El problema reside en que esos valores y métodos democráticos son precisamente los consagrados y propugnados por el modelo autonómico para resolver la cuestión de las nacionalidades en un Estado democrático plurinacional, y ese modelo presupone la renuncia al cuestionamiento de la integridad territorial, por una parte, y la aceptación, por otra, de que la soberanía reside en el conjunto del pueblo español y que, por tanto, cualquier hipotética modificación del marco territorial sería, en su caso, el resultado de un consenso institucional español y no de la voluntad unilateral de una parte. Ello no sólo es coherente con el entramado constitucional, sino que corresponde mejor que cualquier otro sistema posible a la realidad de un Estado cuyos componentes nacionales están interrelacionados desde siglos por una tupida red de intereses compartidos. Es además la mejor garantía del desarrollo de un sistema autonómico que, de acuerdo con la realidad histórica concreta, no tiene por qué basarse en la uniformidad de competencias y poder político de las distintas comunidades.

Por ello, y por más que sea lícito disentir con el tono y algunas de las expresiones concretas utilizadas por el presidente del Gobierno al criticar la iniciativa de los nacionalistas, no le falta razón en cuanto al fondo de su mensaje: que ningún político responsable puede estimular la profundización del proceso de distribución territorial del poder -que eso es la autonomía- si no existen plenas garantías sobre la utilización que los nacionalistas van a hacer de ese poder. Es decir, si no se admite explícitamente que la autonomía no es un paso previo hacia la independencia. Que la interpretación moderada del principio de autodeterminación hecha ahora por el PNV y EE no es la única posible lo demuestra la proposición paralela presentada por Eusko Alkartasuna.
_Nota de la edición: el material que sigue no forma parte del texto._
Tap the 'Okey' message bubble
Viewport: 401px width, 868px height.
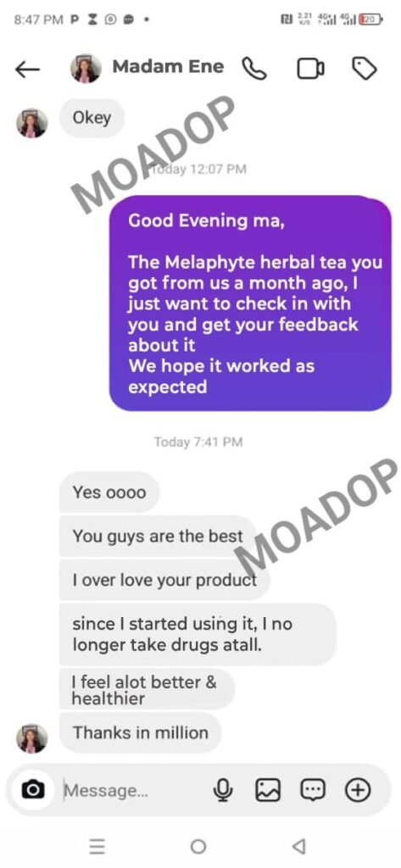pyautogui.click(x=92, y=118)
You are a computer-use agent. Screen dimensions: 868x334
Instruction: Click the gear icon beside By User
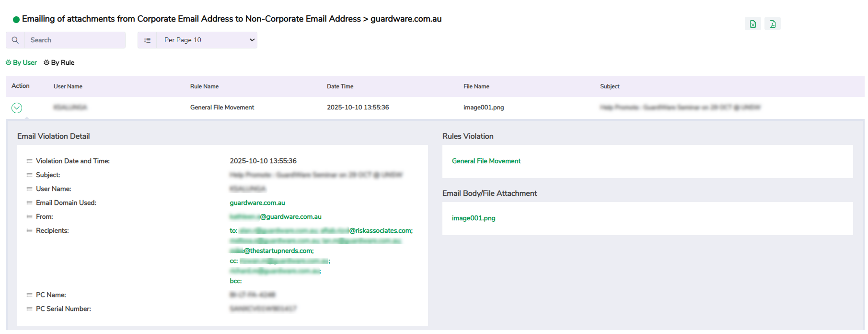click(x=8, y=62)
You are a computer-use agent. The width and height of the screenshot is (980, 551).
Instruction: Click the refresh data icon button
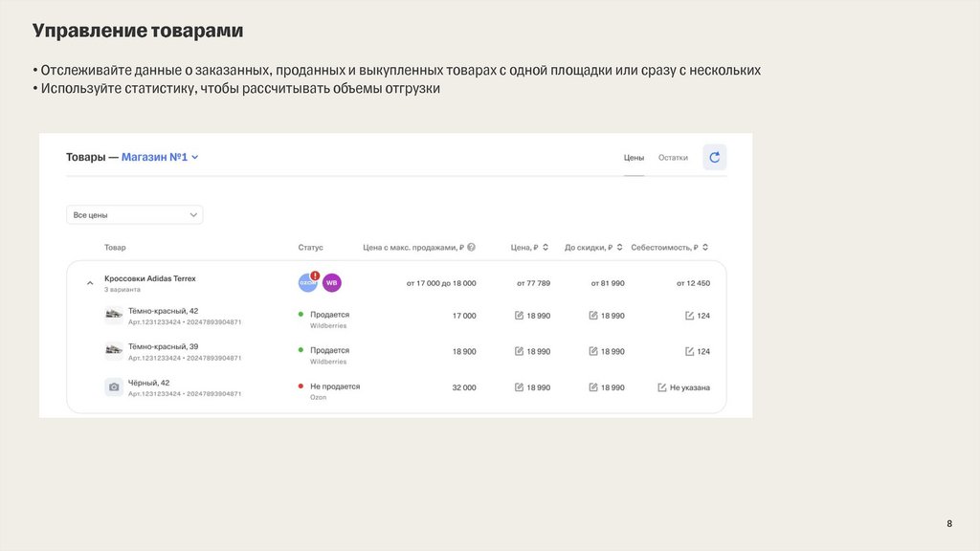pyautogui.click(x=715, y=157)
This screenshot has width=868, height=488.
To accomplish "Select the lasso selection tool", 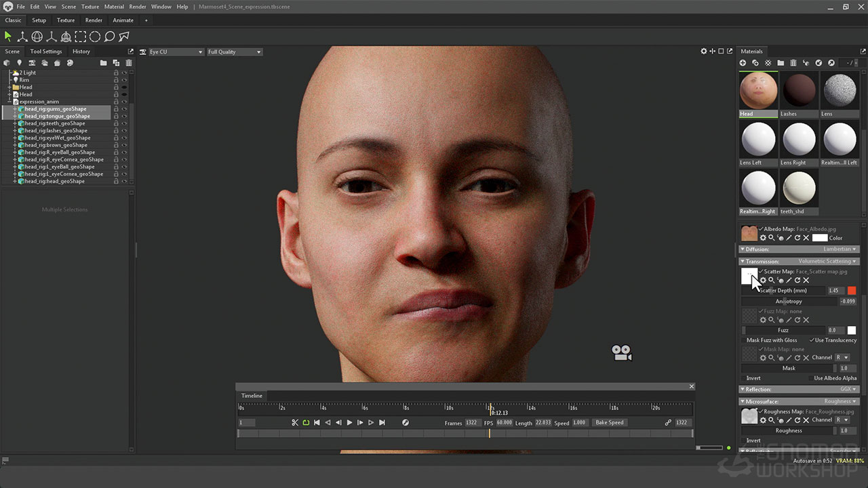I will (x=109, y=37).
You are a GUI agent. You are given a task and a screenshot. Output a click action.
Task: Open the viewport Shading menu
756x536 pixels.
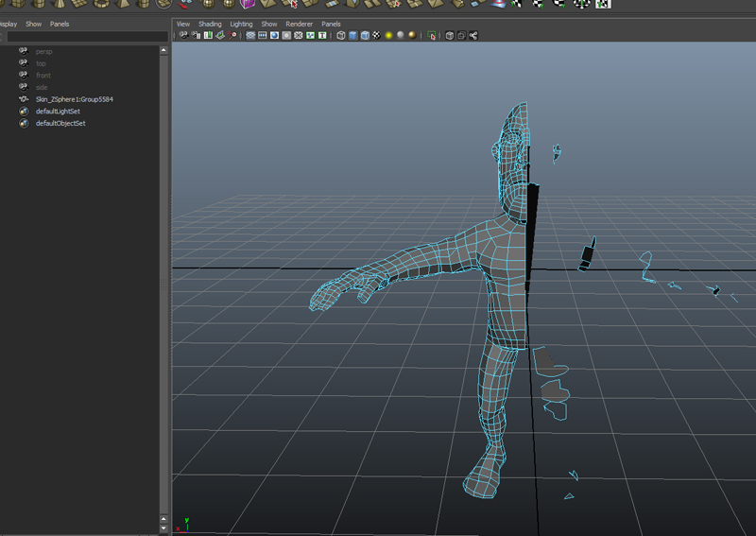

Proposición que si, por una parte, confirma que el partido de Garaikoetxea ha perdido todo contacto con tierra firme -por lo que seguramente pagará un alto precio electoral-, sirve, por otra, para romper el aislamiento de los que apoyan a los violentos; los cuales se han apresurado a manifestar que los demás- partidos nacionalistas se han acercado a sus propias posiciones y que la negativa a aceptar lo que ahora se reivindica "justifica la lucha armada".

En todo este asunto se da la paradoja adicional de que el concepto de autodeterminación no sólo es ajeno a la tradición del nacionalismo clásico, sino también a la del radicalismo abertzale contemporáneo. Quienes lo defendieron en tiempos de Franco como parte del progrqma rupturista contra la dic,tadura fueron arrojados a las tinieblas exteriores como sospechosos de españolismo. Con el tiempo, sin embargo, los nacionalistas se encontraron con que toda la izquierda, incluido el PSOE, hacía suyo ese principio. Ante el temor de verse desbordados por esas fuerzas, los nacionalistas radicales, primero, y los moderados, más tarde, acabaron incorporándolo' a su discurso. Pero ello mismo debería aconsejar mayor mesura en las reacciones. La argumentación de Felipe González resultaría más convincente si fuera acompañada del reconocimiento de que, sobre poco más o menos, lo que ahora dicen el PNV y EE es lo que hace 15 años proclamó su partido en el Congreso de Suresnes. Se pensaba entonces que todo lo que estimulaba la agitación contra el sistema era bueno en sí mismo, -y como nada resultaba tan excitante como las reivindicaciones nacionalistas, éstas fueron asumidas de modo tan indiscriminado como irresponsable.

De ahí que -ahora que los que lanzaron la piedra y escondieron la mano comienzan a lamentarlo por boca de Pujol- se haga preciso recomponer el consenso básico plasmado en el Acuerdo de Ajuria Enea. Los avances en el autogobierno no vendrán de proclamaciones retóricas que plantean problemas más graves que los que aspiran a resolver; tampoco de resucitar las fronteras que dividen a la sociedad con arreglo a criterios irrelevantes, sino de asociar a todos los ciudadanos que defienden el desarrollo de la autonomía en un proyecto compartible por todos ellos.